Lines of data

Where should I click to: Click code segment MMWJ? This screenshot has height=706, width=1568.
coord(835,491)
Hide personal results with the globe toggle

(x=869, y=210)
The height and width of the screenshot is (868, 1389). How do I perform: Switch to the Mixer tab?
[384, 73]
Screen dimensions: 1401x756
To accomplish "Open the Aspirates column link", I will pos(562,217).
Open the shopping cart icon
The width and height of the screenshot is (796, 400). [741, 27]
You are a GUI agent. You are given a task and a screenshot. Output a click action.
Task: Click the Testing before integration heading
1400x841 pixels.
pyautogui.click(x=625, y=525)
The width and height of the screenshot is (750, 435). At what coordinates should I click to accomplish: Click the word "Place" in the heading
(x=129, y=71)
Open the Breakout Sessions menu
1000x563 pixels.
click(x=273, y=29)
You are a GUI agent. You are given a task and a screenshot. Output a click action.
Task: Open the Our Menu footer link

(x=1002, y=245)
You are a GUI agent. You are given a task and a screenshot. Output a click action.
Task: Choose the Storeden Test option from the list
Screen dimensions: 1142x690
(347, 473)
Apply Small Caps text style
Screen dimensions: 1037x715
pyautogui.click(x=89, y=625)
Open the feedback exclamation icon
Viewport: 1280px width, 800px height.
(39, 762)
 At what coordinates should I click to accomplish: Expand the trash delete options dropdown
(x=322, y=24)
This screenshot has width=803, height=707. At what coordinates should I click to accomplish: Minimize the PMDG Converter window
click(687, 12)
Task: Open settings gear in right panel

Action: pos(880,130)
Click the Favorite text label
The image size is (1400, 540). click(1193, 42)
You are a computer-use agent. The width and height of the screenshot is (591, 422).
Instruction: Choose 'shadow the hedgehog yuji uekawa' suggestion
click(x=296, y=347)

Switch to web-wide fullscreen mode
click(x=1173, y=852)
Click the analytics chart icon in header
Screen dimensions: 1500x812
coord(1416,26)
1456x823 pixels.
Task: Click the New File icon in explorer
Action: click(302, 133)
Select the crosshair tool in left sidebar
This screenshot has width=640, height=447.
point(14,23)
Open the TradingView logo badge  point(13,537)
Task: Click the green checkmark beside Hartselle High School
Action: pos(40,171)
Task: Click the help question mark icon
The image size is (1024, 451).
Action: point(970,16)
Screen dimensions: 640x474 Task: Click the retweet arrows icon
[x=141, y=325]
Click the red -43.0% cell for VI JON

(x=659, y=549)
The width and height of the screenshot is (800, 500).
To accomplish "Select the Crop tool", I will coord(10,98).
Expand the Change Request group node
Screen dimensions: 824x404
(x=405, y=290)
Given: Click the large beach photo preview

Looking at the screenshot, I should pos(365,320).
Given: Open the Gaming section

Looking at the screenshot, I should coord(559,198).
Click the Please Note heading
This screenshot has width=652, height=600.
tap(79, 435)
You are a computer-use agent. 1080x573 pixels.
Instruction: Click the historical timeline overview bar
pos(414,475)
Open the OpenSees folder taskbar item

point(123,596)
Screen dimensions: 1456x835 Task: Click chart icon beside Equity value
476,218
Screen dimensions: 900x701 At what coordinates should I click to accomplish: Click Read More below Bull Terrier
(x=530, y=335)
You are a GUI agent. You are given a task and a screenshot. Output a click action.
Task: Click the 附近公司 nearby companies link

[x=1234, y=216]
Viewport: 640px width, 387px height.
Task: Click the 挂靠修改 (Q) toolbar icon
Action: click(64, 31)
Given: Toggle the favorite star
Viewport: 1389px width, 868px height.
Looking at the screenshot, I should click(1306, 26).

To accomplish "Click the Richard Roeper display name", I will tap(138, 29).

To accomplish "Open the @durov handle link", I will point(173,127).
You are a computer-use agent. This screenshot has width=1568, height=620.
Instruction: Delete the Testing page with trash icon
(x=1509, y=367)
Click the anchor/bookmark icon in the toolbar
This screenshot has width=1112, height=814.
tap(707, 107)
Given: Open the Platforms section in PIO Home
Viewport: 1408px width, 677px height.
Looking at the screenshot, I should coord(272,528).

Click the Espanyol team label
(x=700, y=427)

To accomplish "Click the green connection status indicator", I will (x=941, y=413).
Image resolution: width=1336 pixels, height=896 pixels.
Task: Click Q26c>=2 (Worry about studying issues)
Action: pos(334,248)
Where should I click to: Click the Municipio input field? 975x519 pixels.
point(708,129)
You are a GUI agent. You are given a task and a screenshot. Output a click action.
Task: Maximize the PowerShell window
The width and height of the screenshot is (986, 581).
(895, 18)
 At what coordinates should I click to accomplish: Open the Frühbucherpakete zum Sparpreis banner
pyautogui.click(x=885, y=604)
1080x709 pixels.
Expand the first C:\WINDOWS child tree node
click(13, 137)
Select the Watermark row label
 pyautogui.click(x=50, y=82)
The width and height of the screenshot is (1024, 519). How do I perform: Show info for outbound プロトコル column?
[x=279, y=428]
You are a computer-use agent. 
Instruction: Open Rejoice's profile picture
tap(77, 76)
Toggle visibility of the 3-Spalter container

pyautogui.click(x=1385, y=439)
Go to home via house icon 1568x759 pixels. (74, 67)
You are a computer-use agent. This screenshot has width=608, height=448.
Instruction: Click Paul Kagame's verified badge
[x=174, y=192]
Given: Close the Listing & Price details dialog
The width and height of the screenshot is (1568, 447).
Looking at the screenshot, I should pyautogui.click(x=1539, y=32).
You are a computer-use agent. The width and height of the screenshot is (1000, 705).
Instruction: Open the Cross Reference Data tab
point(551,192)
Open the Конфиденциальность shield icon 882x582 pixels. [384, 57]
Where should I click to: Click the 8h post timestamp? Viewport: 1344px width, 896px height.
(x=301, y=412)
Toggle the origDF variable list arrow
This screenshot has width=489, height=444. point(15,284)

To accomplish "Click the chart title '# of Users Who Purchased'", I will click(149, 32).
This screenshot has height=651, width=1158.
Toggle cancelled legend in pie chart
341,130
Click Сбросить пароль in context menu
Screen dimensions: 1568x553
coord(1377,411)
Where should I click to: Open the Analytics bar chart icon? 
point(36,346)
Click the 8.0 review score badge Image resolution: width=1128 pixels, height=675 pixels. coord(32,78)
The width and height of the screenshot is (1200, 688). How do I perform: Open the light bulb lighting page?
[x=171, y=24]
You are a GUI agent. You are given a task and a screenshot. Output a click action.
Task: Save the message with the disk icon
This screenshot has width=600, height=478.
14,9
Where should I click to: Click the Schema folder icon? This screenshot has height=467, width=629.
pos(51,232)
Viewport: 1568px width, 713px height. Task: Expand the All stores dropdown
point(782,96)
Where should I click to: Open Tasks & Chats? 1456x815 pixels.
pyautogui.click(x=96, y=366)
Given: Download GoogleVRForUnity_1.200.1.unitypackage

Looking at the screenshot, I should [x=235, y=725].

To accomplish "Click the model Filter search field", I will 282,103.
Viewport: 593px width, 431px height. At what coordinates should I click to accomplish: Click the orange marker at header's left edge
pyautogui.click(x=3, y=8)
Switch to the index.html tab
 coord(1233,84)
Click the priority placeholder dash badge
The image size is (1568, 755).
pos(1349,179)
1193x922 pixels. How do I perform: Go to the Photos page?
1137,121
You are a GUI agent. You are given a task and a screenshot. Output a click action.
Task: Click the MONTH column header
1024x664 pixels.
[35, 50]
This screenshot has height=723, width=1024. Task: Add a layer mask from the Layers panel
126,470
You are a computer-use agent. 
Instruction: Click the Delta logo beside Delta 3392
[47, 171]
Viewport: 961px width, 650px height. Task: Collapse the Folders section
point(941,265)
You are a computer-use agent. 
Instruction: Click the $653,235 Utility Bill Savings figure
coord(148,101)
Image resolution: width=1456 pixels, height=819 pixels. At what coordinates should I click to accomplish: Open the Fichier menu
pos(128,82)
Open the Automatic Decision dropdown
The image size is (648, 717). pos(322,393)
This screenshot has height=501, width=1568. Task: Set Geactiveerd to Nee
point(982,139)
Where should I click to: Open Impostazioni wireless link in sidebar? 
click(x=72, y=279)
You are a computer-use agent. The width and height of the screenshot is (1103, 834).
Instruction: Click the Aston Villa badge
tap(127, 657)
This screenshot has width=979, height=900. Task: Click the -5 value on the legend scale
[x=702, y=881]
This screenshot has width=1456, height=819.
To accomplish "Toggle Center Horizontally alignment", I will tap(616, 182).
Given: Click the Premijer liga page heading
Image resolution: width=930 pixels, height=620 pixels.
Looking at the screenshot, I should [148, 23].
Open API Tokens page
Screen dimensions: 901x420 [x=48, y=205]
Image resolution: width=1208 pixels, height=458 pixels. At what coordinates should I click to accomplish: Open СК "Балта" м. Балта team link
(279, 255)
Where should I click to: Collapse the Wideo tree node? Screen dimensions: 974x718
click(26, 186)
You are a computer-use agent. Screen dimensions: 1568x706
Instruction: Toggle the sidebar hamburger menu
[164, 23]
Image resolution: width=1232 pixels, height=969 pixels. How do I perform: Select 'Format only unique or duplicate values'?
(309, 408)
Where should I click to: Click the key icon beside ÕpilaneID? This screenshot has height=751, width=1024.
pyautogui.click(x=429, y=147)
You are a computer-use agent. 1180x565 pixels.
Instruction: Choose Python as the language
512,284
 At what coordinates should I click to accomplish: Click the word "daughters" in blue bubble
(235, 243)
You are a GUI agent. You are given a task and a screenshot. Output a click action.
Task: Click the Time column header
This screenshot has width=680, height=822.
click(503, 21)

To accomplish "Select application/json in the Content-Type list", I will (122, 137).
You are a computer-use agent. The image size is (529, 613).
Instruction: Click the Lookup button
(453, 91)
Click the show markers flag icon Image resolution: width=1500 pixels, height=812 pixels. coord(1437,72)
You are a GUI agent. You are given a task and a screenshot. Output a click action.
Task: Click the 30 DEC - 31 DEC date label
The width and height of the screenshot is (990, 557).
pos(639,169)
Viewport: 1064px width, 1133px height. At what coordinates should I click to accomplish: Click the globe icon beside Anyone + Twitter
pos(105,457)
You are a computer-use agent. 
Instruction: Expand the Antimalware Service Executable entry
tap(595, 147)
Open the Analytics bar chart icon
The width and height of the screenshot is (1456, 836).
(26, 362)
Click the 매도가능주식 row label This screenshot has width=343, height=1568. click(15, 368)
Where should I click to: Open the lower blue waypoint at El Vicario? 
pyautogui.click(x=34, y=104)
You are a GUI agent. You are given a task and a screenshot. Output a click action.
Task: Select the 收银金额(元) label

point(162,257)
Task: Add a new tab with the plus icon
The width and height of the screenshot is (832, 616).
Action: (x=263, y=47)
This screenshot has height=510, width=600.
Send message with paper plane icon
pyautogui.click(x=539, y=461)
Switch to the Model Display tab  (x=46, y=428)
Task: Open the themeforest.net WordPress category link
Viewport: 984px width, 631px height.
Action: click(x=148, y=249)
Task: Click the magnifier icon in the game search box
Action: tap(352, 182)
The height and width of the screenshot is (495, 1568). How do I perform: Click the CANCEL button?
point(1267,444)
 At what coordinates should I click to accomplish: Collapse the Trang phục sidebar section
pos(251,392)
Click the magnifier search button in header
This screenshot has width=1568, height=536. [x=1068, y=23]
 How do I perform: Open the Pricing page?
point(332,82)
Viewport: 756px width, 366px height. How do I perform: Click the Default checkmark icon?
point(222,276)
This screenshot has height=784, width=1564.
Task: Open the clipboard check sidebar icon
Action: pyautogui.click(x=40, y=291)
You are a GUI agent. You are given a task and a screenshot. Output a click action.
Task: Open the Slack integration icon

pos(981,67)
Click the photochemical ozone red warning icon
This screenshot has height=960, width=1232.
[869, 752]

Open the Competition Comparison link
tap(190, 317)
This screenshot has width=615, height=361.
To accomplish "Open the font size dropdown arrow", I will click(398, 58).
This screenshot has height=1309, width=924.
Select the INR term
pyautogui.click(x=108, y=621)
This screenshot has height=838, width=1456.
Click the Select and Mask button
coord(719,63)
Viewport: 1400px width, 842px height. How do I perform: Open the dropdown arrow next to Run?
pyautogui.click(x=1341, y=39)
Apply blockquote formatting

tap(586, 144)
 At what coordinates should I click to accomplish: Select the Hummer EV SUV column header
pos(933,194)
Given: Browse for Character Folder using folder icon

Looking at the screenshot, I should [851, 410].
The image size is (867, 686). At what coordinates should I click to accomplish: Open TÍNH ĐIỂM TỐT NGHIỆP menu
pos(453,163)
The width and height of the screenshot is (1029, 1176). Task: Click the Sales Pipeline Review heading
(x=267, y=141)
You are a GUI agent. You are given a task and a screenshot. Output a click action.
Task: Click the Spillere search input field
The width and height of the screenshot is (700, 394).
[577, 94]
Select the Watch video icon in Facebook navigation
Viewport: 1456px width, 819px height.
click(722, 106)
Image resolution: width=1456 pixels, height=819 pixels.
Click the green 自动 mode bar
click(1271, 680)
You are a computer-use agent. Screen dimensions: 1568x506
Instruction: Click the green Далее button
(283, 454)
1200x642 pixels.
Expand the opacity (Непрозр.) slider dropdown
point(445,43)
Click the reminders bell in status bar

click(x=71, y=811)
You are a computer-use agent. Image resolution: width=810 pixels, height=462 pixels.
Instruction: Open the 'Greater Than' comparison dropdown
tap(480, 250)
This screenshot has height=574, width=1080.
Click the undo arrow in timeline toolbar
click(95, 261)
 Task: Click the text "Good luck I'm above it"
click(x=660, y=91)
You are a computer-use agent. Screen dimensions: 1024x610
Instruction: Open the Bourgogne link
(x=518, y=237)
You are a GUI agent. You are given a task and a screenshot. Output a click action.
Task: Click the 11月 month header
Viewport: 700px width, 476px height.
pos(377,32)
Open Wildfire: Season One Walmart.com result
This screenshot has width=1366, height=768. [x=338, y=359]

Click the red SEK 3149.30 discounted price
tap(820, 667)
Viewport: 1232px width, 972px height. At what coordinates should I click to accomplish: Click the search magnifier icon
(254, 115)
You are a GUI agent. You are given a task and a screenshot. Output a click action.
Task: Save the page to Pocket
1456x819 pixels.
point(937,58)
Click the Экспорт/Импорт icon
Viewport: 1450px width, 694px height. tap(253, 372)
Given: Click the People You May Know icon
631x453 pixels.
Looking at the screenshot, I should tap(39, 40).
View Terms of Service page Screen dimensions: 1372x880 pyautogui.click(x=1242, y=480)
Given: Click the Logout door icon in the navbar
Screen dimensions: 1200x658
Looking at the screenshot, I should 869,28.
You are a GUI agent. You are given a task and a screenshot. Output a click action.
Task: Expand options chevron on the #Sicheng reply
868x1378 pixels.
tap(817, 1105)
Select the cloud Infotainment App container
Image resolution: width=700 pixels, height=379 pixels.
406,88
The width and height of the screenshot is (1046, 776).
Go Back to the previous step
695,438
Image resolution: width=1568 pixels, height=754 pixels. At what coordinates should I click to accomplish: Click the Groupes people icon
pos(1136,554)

Request: How many lines in the material above contain the word "tree"? Reply with the number alone.

Solution to this problem: 2